It is a big step for the Maldives to venture into the world of cryptocurrencies. On May 4, the Maldivian authorities entered into a $9 billion agreement with the MBS Global Investments company from Dubai to construct a colossal blockchain and crypto city in the country’s capital, Malé.
The goal? To diversify the country’s economy away from tourism and fishing industries by inviting international investors to invest in blockchain and Web3 industries.
The plan is to construct the Maldives International Financial Centre, an 830,000 sqm complex that is expected to generate up to 16,000 employment opportunities, as stated in the Financial Times. The project is expected to be completed in five years and will cost more than the entire GDP of the country, which is about $7 billion.
This strategic move places the Maldives on the world map but at the same time comes with competition. Others, such as Dubai, Singapore, and Hong Kong, are already developed as crypto hubs.
Dubai remains to be at the forefront with a strong backing from the regulatory authorities. Only in the last month, its Land Department collaborated with the Virtual Assets Regulatory Authority to introduce real estate into the blockchain.
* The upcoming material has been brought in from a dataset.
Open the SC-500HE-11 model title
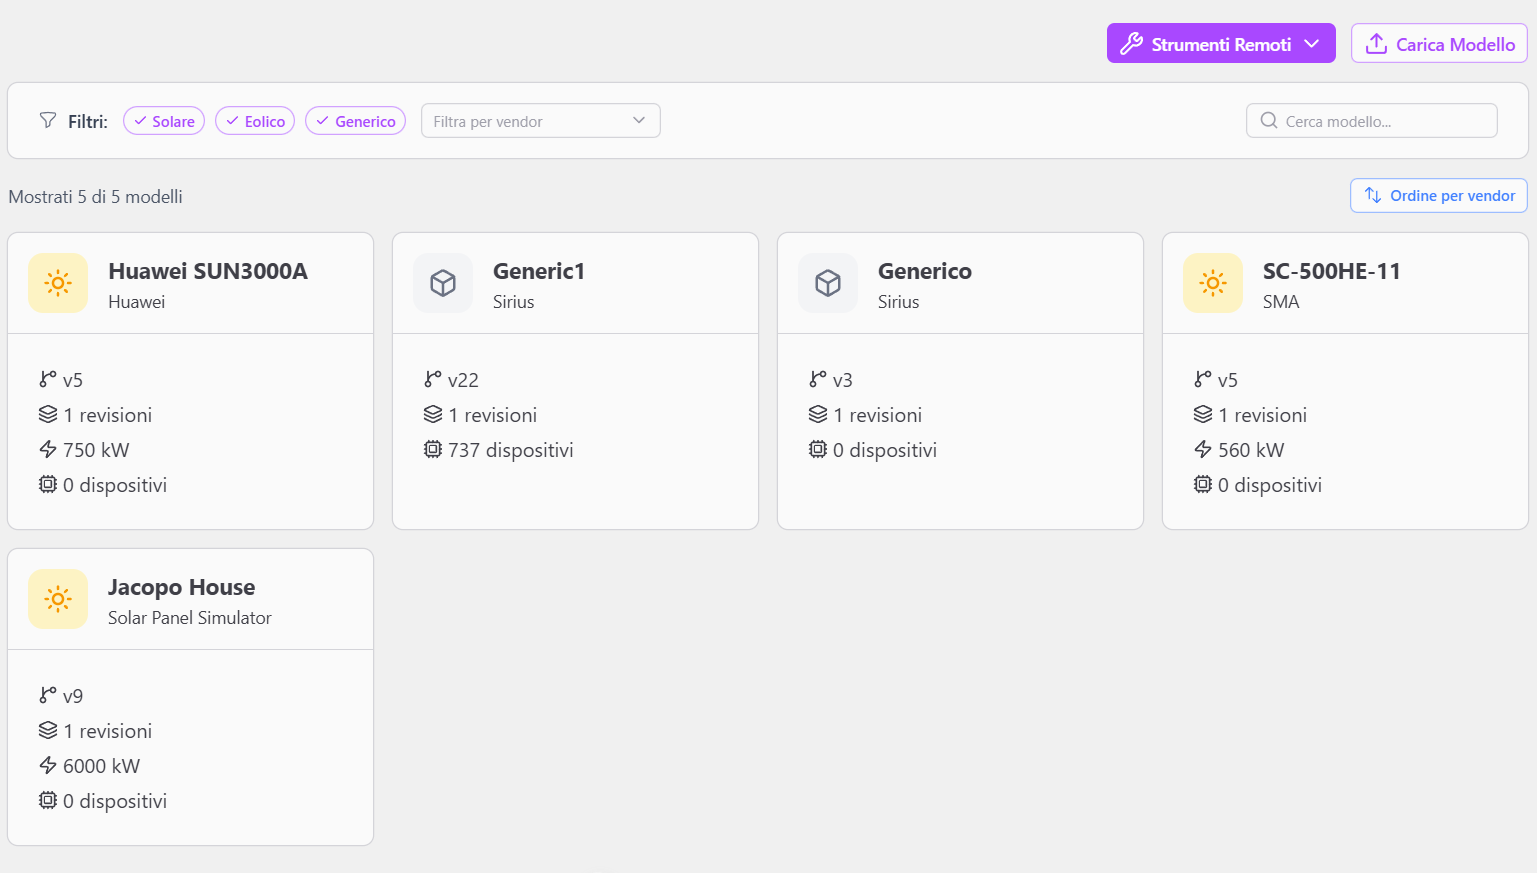The width and height of the screenshot is (1537, 873). click(1331, 271)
Hong Kong is also a popular destination for Web3 firms because of the position of the city as the bridge between the Western world and China. Singapore is still a crypto magnet; it provides a favorable legal climate for the development of new products.
However, there are some issues that the Maldives needs to overcome; this shows that the country is determined to be a significant actor in the crypto economy.
If successful, the island nation could literally carve out a new economy from the ground up—literally one block at a time.